■ **TASK TO COMPLETE**
Ignoring the pictures, repeat every entry below exactly as it appears.

[Saved data entries]
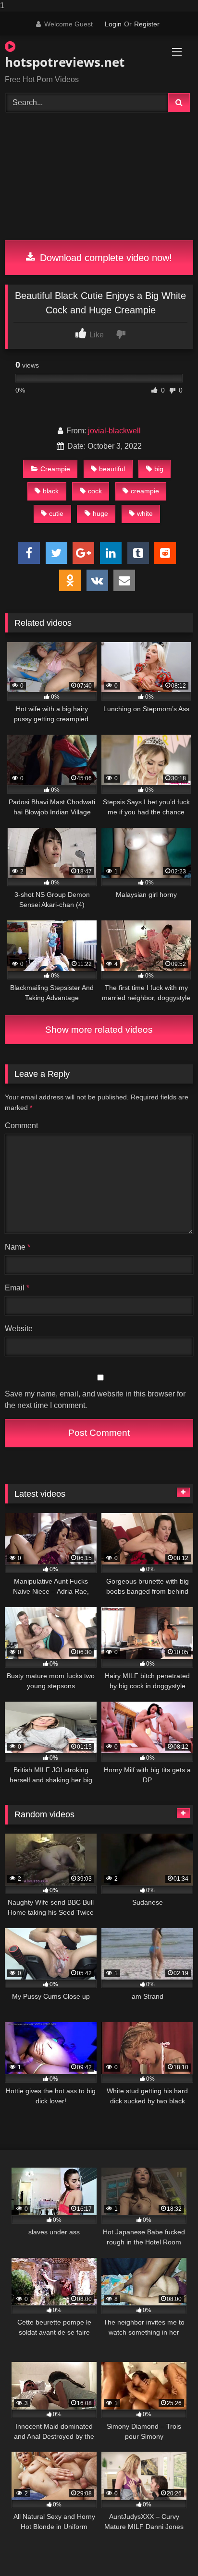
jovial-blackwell (114, 431)
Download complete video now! (104, 257)
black (51, 491)
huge (100, 513)
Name (17, 1247)
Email (17, 1288)
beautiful (112, 469)
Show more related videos (99, 1030)
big (158, 469)
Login (113, 24)
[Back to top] (168, 2549)
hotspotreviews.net (64, 62)
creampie (145, 491)
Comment (21, 1125)
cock (95, 491)
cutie (56, 513)
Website (19, 1328)
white (145, 513)
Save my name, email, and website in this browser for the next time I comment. (95, 1399)
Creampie (55, 469)
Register (147, 24)
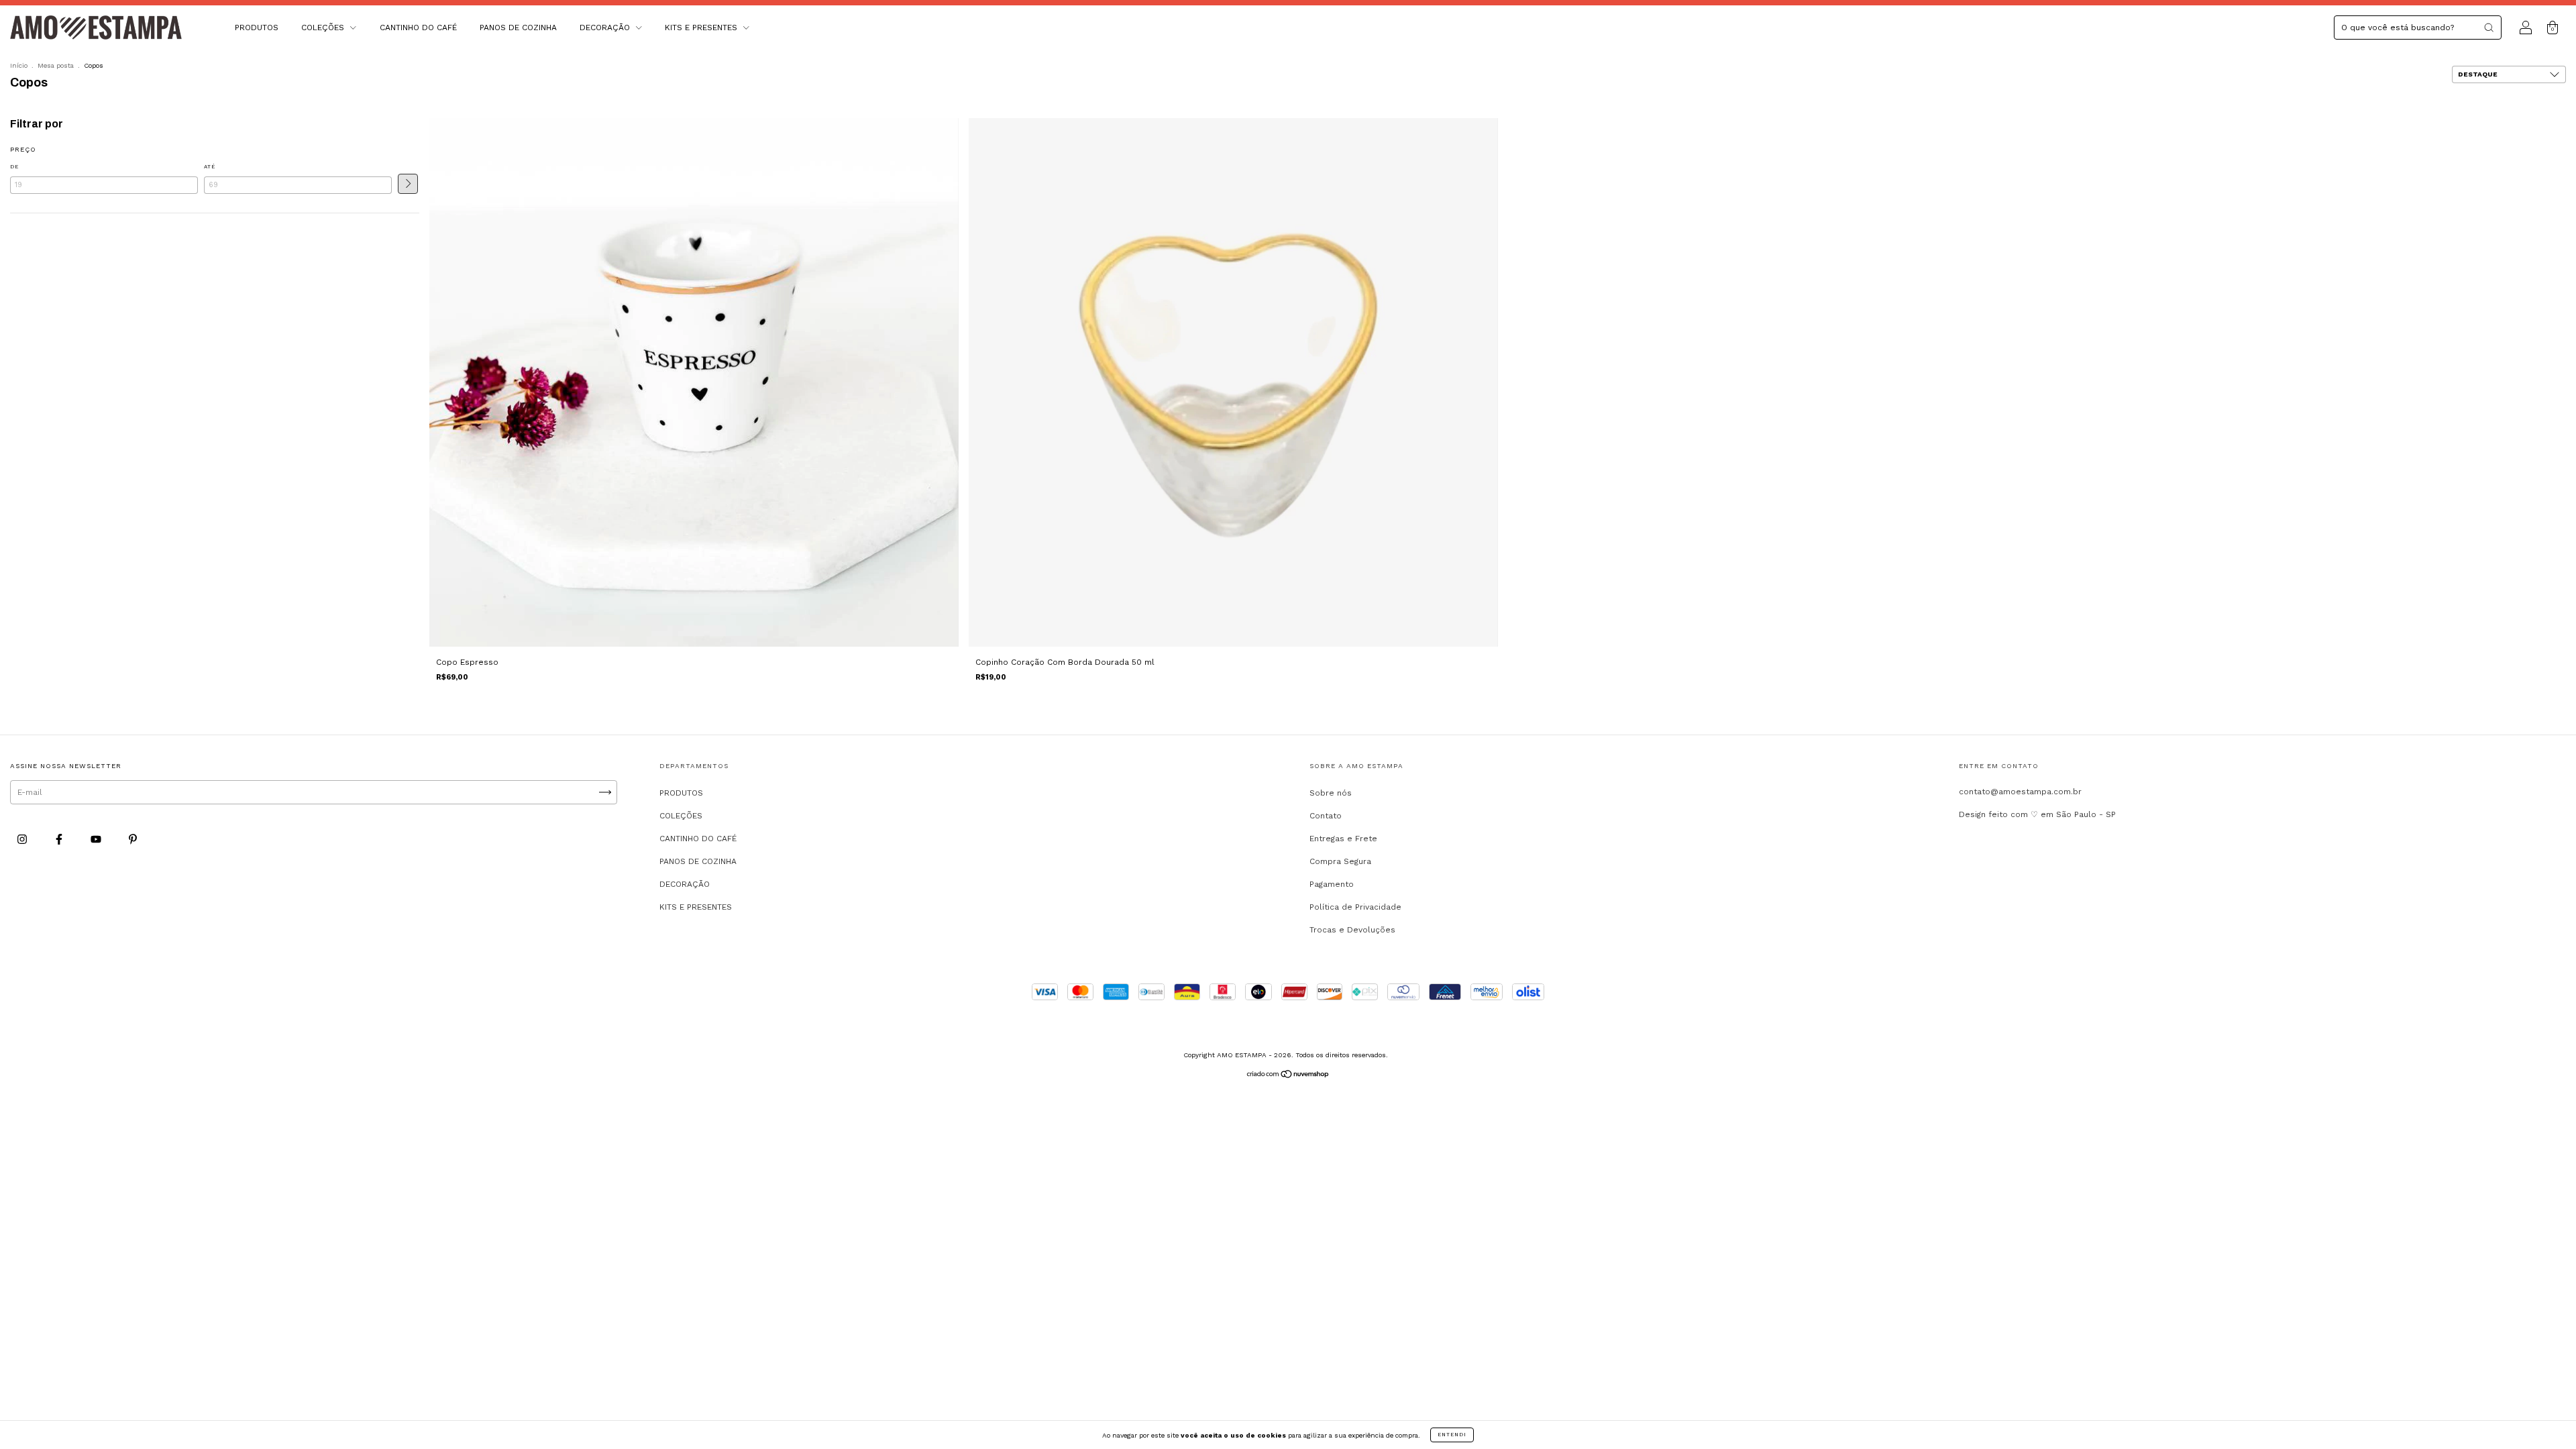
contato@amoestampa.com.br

■ **EXERCISE ANSWER**
jovial-blackwell (114, 431)
Download complete video now! (104, 257)
black (51, 491)
huge (100, 513)
Name (17, 1247)
Email (17, 1288)
beautiful (112, 469)
Show more related videos (99, 1030)
big (158, 469)
Login (113, 24)
[Back to top] (168, 2549)
hotspotreviews.net (64, 62)
creampie (145, 491)
Comment (21, 1125)
cock (95, 491)
cutie (56, 513)
Website (19, 1328)
white (145, 513)
Save my name, email, and website in this browser for the next time I comment. (95, 1399)
Creampie (55, 469)
Register (147, 24)
contato@amoestampa.com.br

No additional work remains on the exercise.